Chapter 6: Fitness Tracking for Runs

Fitness Tracking for

Chapter 6: Fitness Tracking for Runs

Where fitness tracking really comes into its own though is when you strap on a pair of running shoes and head outside for a jog or a run.

In fact, if you’ve only ever run without a fitness tracker previously, you’ll find that this completely changes the effectiveness of your training and you’ll wonder how you ever survived before.

When using a fitness tracker on a run, you’ll want to use it to measure several metrics:

  • Your heartrate
  • Distance
  • Route
  • Calories
  • Time
  • Pace
  • Splits

To help you recognize what some of this means, your pace effectively tells you how fast you’re going in terms of minutes for each mile or each kilometre. So the lower the score you have for your pace, the faster you’re going.

Your split meanwhile is the time that you completed a specific mile. This is useful because it can show you how your performance improved or worsened over the duration of your run and it also lets you try and burn more calories in a set amount of time.

Of course knowing the distance you’ve run is also useful because it lets you aim for a specific target, which your calories and heartrate can also do.

Finally, with GPS switched on, you’ll get more accurate readings for everything else and you’ll also have the fun of being able to see precisely the route you took and the laps you made. This is not only useful, it’s also just a bit of fun – if you ever go on holiday and go for a run while you’re out there for instance, you’ll be able to see logs your activity in other countries!

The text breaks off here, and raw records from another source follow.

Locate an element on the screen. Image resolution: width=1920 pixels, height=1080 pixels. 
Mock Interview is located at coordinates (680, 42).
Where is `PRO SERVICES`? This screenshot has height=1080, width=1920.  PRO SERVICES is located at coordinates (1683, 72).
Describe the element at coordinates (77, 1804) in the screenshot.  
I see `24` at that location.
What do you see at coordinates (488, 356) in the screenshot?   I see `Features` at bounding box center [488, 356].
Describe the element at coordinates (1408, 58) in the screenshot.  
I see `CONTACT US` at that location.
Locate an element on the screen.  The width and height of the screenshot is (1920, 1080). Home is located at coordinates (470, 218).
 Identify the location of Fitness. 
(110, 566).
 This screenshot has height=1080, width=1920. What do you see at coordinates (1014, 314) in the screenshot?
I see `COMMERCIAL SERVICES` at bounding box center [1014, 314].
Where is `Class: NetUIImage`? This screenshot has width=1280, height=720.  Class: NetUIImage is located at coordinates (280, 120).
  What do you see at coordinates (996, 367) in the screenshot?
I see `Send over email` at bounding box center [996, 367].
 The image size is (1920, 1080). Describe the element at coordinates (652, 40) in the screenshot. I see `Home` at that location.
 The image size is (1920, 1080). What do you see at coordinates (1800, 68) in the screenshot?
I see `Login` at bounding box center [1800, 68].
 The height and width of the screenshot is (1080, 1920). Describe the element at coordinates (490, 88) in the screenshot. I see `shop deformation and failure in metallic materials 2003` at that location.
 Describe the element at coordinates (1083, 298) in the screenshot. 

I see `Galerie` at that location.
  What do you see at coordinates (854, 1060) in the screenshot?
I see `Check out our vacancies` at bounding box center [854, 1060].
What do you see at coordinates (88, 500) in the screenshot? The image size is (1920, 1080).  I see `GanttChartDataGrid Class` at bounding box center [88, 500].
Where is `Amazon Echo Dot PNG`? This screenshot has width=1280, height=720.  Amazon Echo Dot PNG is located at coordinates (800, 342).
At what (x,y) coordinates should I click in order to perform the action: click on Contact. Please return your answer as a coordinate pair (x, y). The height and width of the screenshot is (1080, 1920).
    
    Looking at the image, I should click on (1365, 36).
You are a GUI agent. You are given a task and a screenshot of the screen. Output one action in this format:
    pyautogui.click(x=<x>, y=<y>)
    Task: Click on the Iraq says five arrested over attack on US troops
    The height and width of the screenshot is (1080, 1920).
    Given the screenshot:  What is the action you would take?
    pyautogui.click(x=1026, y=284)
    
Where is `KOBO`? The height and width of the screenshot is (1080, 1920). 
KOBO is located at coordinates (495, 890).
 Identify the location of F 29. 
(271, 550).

The Difference When Fitness Tracking

Depending on what you’re trying to improve, you can aim for different scores and figures in different areas. For example, if your focus is purely on losing weight, then you can go for a run with the aim of burning X number of calories and just come home once you’ve done that. On the other hand, if you’re training for the marathon, then you might be more interesting in watching your average pace and your splits. You can use this data in order to see how well you’re performing and how quickly you’re completing your different legs. You’ll also know how to pace yourself for maximum performance across the distance.

More interested in improving fitness? Then keep your heartrate at a certain level and monitor the ‘fitness benefit’ suggestion and how your VO2 max is improving. All of this information is useful for running and it makes a huge difference.

Before fitness trackers, how would you go about using a run to get fit? Simple: you’d head out for a run, you’d jog randomly around a track or a large field and you’d come home when you were tired. Sure, you could use other tools like Endomondo or MyRunKeeper on their own, but this involves a lot more effort and work. If you are serious about running, then a fitness tracker with built-in GPS is a very good idea.